Editor, The Times:
Multi-day hiking experiences are becoming a popular type of travel experience, from the Himalayas to Western Europe to parts of North America.
Urbanites across the globe are looking for something other than a Disneyland or a crowded beach when they seek respite.
Some of my friends have sampled the Camino de Santiago, a medieval pilgrim route through France and Spain. The Camino is about 700 km in length, depending on the route chosen.
Everyone knows someone who has hiked B.C.’s West Coast Trail which is four or five days in length. And who hasn’t talked to someone who has hiked the Annapurna Circuit or the trail to Everest Base Camp in Nepal?
Newfoundland boasts the East Coast Trail, 300 km of wonderfully rugged seaside that intersects numerous villages which provide a cultural experience as well as places to stay. It’s worth noting that the ECT has provided a lifeline to ancient fishing villages whose economies were trashed following the predictable demise of the northern cod due to industrial over-fishing.
While doing searches related to Ireland’s holy mountain, Croagh Patrick, I came upon a website devoted to Irish hiking.
Yes, there were scads of hikes throughout all parts of the Emerald Isle. I could click on the map, find a route and read about it. However, as I did, I also noted comments expressing disappointment that portions of some hikes lay along busy roads. People want to get away from civilization, preferably in a safe, healthy, organized and beautiful environment. They want to get back to Nature. They don’t want roads.
If ever there was an opportunity for Clearwater, multi-day trekking is it. Without even getting into the park, I could see a five-day, circle hike beginning and ending in Clearwater.
The hiker would experience rivers, farmland, forests, waterfalls, the canyon-lands, alpine lakes, meadows and even a little volcano. The nice part is that nowhere would the hiker be more than a couple of hours away from a shortened trek, or a potential rescue. That all of this is less than two hours from an airport puts frosting on the cake.
Clearwater’s backyard trek along the Clearwater River, up to the Trophies, over Raft and back to town would allow for valuable experience that could be applied to other routes right in the park. A variety of jobs, such as porters, guides, maintenance personnel as well as in accommodation and entertainment, would be created. This is no pie-in-the-sky; it’s an opportunity staring us in the face.

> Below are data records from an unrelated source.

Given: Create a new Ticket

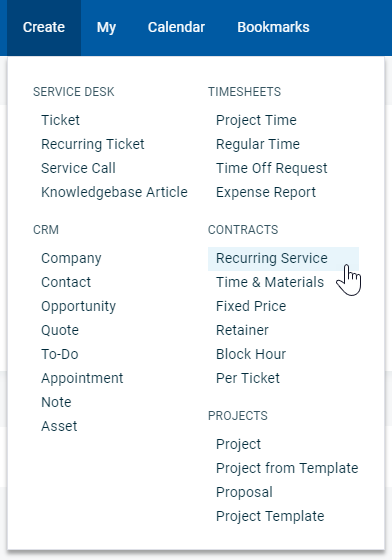Looking at the screenshot, I should (60, 120).
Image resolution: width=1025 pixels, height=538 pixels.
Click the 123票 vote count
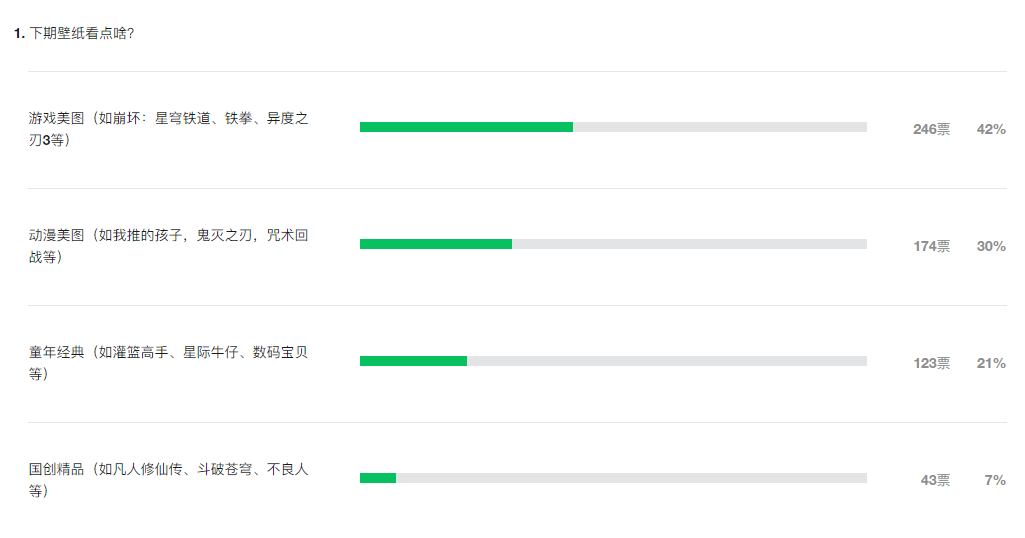[x=932, y=363]
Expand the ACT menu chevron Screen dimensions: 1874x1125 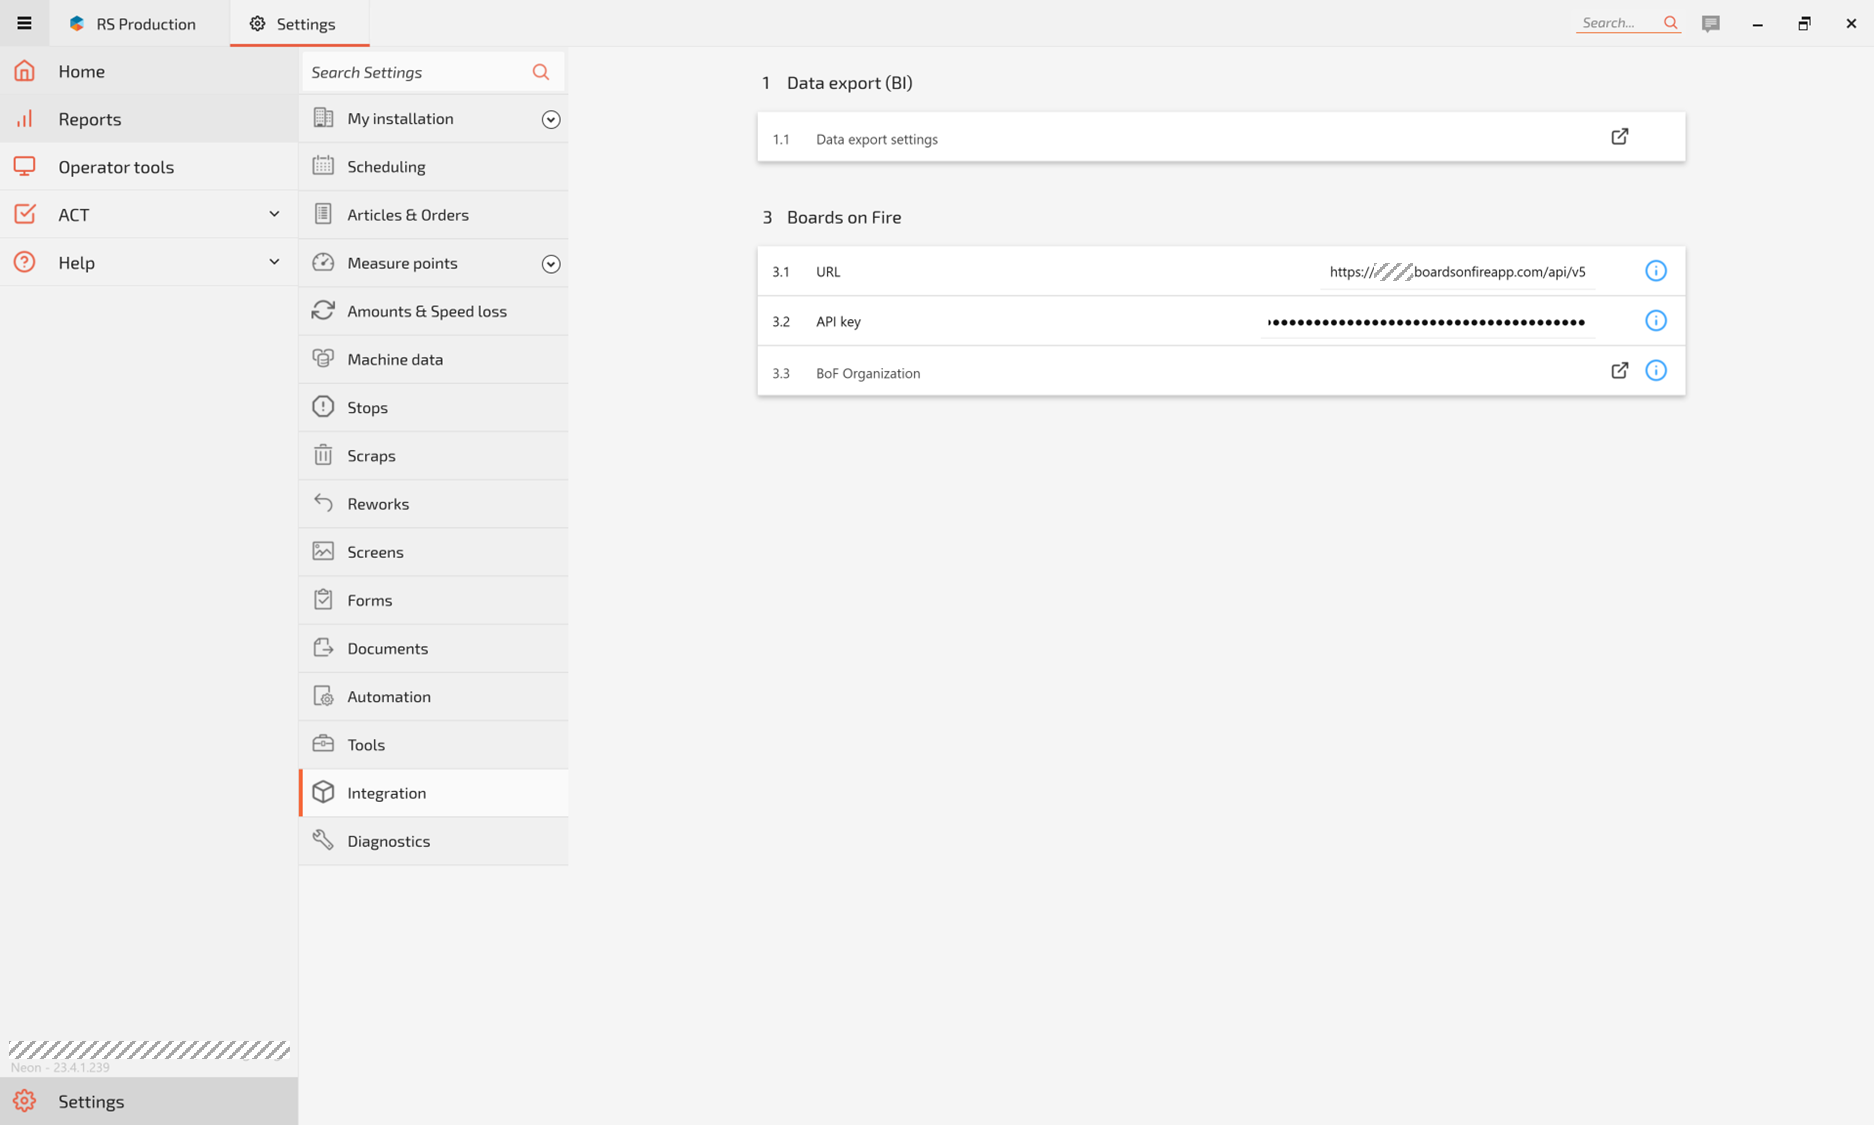click(274, 214)
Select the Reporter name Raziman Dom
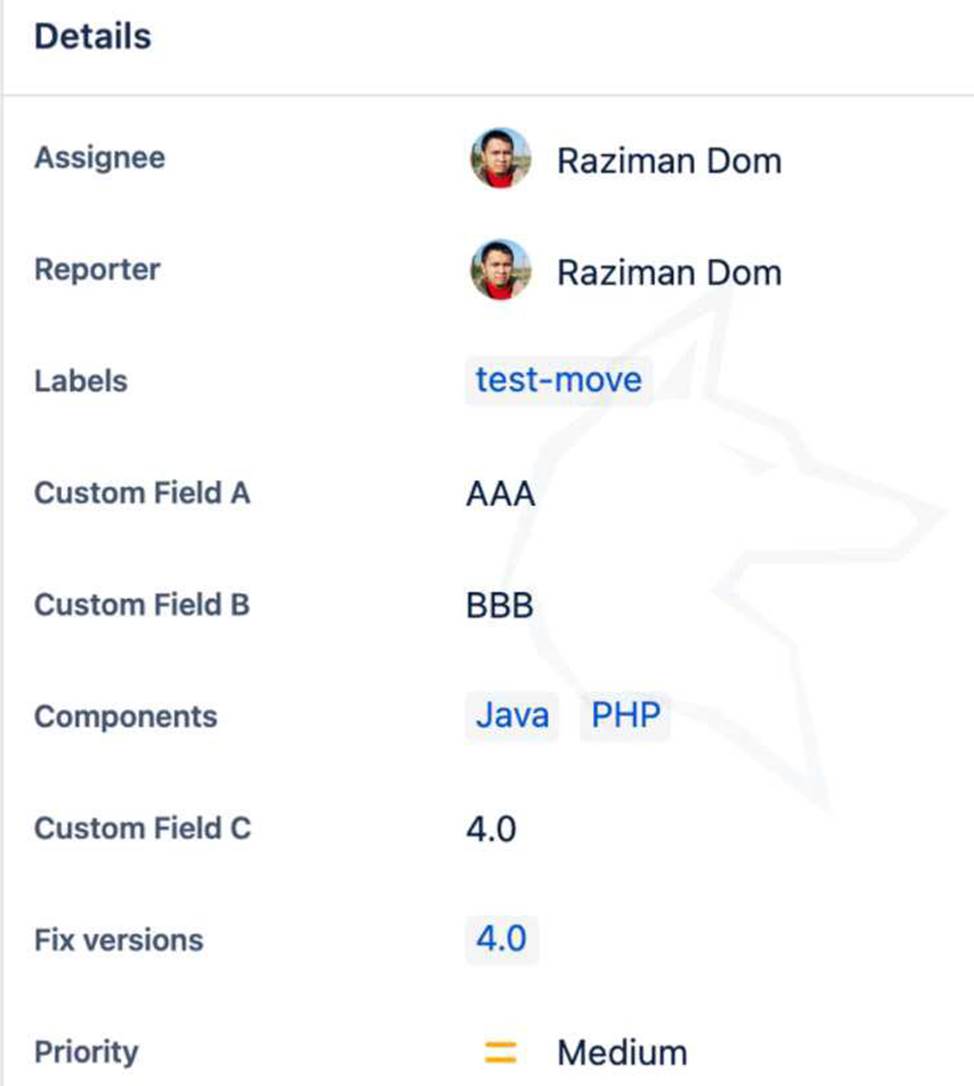The width and height of the screenshot is (974, 1086). (669, 272)
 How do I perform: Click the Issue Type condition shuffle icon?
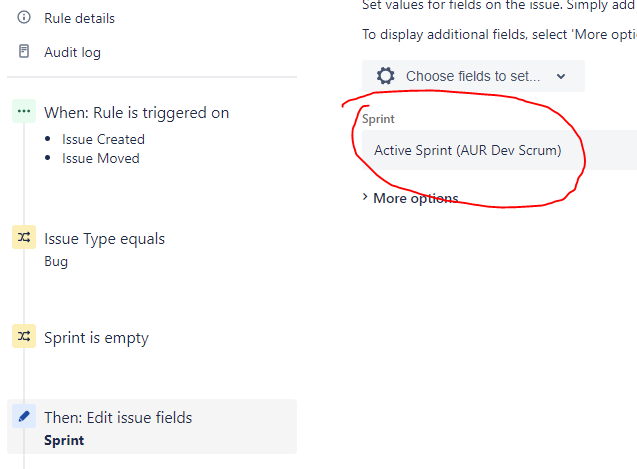(x=24, y=237)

Other than the will to get moving on such an alternate future, there’s just one problem. Canfor’s plan to clear-cut many hectares in the Clearwater valley will permanently ruin its tourist potential. It’s an either-or kind of choice.
Unlike the Newfoundland fishing villages that got a second chance, that won’t happen here because logging the Valley will create a remarkably unattractive wasteland. And, that will be that. End of the story.